Per dire addio allo smartworking i lavoratori chiedono 7.000 euro
Un segnale importante di “malcontento” a cui manager e imprenditori devono prestare attenzione. Le due motivazioni che potrebbero convincere i lavoratori ad accettare la fine dello smart working sono un buon aumento di stipendio (per gli uomini) e più flessibilità oraria rispetto alla media (per le donne). Per molti intervistati l’aspetto economico resta un fattore chiave: per adeguarsi alla fine dello smartworking vorrebbero un aumento medio del proprio stipendio di circa il 30%. Considerando il salario netto medio italiano (*), ciò significherebbe circa 7mila euro a testa: un costo per molte aziende insostenibile.
“Ormai lo smart working è uno dei primi elementi valutati da chi cerca lavoro: le aziende che decidono di tornare alla modalità classica dovranno gestire attentamente e con cautela il passaggio”, afferma Alessio Campi, People & Culture Director di HAYS Italia. “Soprattutto nei confronti dei dipendenti attuali, almeno nel breve periodo: solo una piccola parte sarebbe disposta a restare nell’attuale azienda in assenza di lavoro da remoto”.
Smartworking: un diritto o un benefit?
Al di là della reazione degli italiani al possibile ritorno in ufficio, c’è anche l’aspetto giuridico. Oggi lo smartworking è un diritto acquisito o deve essere considerato un benefit concesso dalle aziende? Secondo l’indagine di HAYS Italia, le opinioni tra i lavoratori sono divergenti: da un lato chi già lo ritiene un diritto perché è entrato nelle abitudini dei lavoratori (22%) o chi pensa che, pur non essendo attualmente un diritto sancito normativamente, dovrebbe diventarlo (45%); dall’altro, invece, chi dichiara che la sua concessione o meno spetti solo all’azienda, in base alla propria struttura organizzativa e alle esigenze operative (31%).
“Dal punto di vista giuridico il lavoro agile deve essere necessariamente frutto di un accordo tra le parti e non è quindi un diritto”, commentano gli avvocati Simone Brusa e Olindo Genovese dello Studio Daverio&Florio “D’altra parte, è innegabile che tanti lavoratori – che negli anni passati hanno fruito dei benefici di un lavoro svolto (almeno in parte) da casa – percepiscano tale possibilità come un tratto oramai caratterizzante la propria attività lavorativa. La norma del 2017 era nata non solo per agevolare la “conciliazione dei tempi di vita e di lavoro”, ma anche per “incrementare la competitività” delle aziende, lasciando al datore di lavoro ampia libertà nel costruire i modelli organizzativi.”

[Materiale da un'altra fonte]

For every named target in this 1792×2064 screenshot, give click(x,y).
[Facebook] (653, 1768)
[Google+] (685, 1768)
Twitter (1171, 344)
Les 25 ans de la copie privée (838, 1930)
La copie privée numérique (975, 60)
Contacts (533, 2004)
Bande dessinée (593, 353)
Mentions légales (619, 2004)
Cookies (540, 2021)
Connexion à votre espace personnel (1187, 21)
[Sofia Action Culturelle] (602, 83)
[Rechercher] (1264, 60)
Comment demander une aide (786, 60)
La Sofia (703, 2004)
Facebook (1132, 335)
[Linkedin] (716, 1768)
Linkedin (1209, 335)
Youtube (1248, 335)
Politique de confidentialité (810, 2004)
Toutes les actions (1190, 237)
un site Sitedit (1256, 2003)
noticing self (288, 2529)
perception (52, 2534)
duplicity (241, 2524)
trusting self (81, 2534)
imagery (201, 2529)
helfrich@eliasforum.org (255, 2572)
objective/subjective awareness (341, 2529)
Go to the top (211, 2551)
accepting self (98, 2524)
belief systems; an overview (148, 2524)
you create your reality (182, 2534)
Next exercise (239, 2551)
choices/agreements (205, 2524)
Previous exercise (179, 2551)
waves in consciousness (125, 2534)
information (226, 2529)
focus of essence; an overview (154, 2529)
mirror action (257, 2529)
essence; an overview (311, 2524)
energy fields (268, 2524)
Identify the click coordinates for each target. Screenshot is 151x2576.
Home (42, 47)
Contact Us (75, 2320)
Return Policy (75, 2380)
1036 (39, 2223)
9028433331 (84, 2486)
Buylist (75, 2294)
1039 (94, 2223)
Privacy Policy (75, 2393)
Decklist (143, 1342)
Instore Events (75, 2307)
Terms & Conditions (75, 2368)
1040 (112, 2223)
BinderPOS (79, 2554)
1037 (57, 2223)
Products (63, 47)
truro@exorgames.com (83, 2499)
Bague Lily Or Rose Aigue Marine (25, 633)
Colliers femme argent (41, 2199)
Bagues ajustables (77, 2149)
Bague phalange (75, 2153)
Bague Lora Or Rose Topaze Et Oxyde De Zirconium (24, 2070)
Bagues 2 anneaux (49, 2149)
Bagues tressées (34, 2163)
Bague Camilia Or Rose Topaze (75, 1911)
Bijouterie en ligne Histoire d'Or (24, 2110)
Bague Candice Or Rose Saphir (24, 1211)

Il confronto tra generazioni
Dal punto di vista generazionale emergono differenze sostanziali tra gli over 50 e i 25-34enni: per i primi è meno problematico rientrare in ufficio (34%) rispetto ai più giovani (5%), così come i più “anziani” considerano lo smartworking un benefit e non un diritto (49% vs 25%).
Le differenze sono sensibili anche nel confronto di genere. Solo per il 10% delle donne, infatti, ritornare in azienda non rappresenterebbe un problema, contro il 16% degli uomini. E in caso di eliminazione dello smartworking ben il 73% inizierebbe a cercare un nuovo lavoro (uomini 63%). Ma se per gli uomini lo stipendio è l’unico aspetto che potrebbe compensare il disagio della mancanza di lavoro agile, per le donne è senza dubbio la maggiore flessibilità oraria rispetto alla media.
Guardando alla dimensione dell’azienda, chi lavora in una piccola impresa è meno critico nei confronti del rientro (per il 22% non sarebbe un problema), rispetto ai dipendenti di aziende di medie dimensioni (16%), grandi (12%) e multinazionali (10%).
(*) Fonte Eurostat: per lo stipendio netto annuale nel 2023 (€23.616,55) è stato preso come riferimento quanto guadagna un lavoratore italiano single senza figli.